Pour une application concrète, il est essentiel de former vos équipes aux principes et méthodes du Kaizen. C’est une culture à inculquer en profondeur, pour que le réflexe devienne naturel, et le système, pérenne. Pour cela, des « intervenants » (ou de nouveaux rôles dans l’entreprise) sont nécessaires. Un coordonateur aidera à définir les changements nécessaires et coordonnera les activités ; un coach d’amélioration autonomisera les équipes et veillera aux bonnes décisions prises par les équipes.
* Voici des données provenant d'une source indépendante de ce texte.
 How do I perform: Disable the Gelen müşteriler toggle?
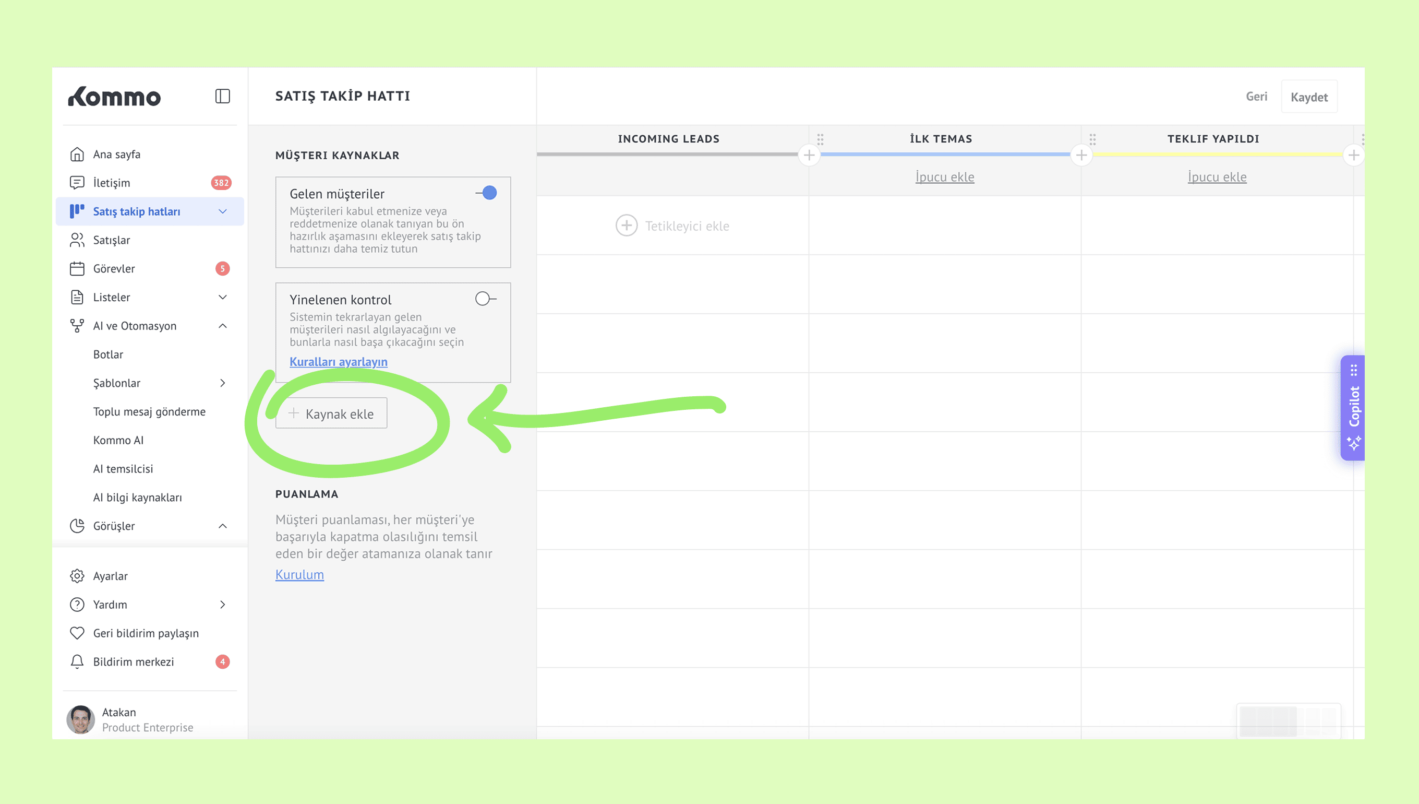tap(487, 193)
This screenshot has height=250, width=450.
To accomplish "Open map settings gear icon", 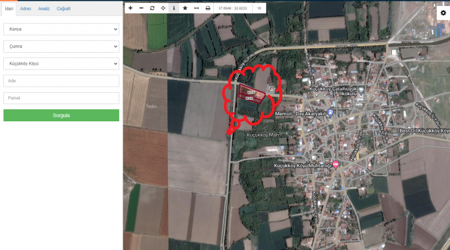I will click(x=443, y=13).
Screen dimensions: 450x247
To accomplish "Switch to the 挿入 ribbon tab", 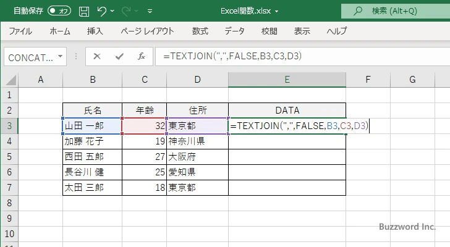I will click(x=95, y=31).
Le plus souvent, un animateur est mis en place, s’occupant de la gestion de ces changements, et représentant les équipes devant la direction.

 kaizenVos collaborateurs doivent être convaincus de l’intérêt de la satisfaction client, et la préoccupation de l’amélioration et de la qualité doit supplanter l’objectif de la production. Comme la productivité, ils sauront que la qualité peut être mesurée, et qu’elle devient un enjeu. Cette culture peut être diffusée si l’employé est au courant des décisions, des enjeux, et des données qui composent la demande. Le Kaizen repose aussi sur la simplification du fonctionnement interne, et sur la réduction des coûts. L’entreprise se doit donc d’éviter tout gaspillage, de recycler, et surtout d’éviter les étapes et les coûts inutiles. Cette « épuration » du système va permettre une souplesse beaucoup plus apte au changement, et donc à l’amélioration.

D’autres avantages

Même si ce n’est pas le but premier, ni même originellement le but second, l’application du Kaizen offre des avantages commerciaux. Tout d’abord, il y a un véritable avantage concurrentiel ; l’amélioration continue est un concept en vogue qui a fait ses preuves : Devant la concurrence, vos clients savent que vous avez un fonctionnement souple et réactif face aux commandes, et que votre marge d’amélioration et d’innovation est constante.

Ainsi, adopter le Kaizen participe à votre image de marque. Pour une stratégie commerciale, c’est un argument de poids qui est pris en compte. Toutes vos relations extérieures savent que vous proposez à peu près les mêmes prix que la concurrence (puisque vous n’avez pas eu besoin de faire des investissements), et que vos services sont d’une qualité toute autre.
A l’inverse, cela vous permet aussi d’hausser légitimement vos prix étant donné que vous proposez des services différents.

Enfin, l’essence même de l’amélioration continue –qui tend à améliorer sans cesse vos relations internes et externes- aura tendance à améliorer votre travail avec vos fournisseurs (et distributeurs, etc…), et à fidéliser vos clients. Ce qui assure la pérennité de votre entreprise.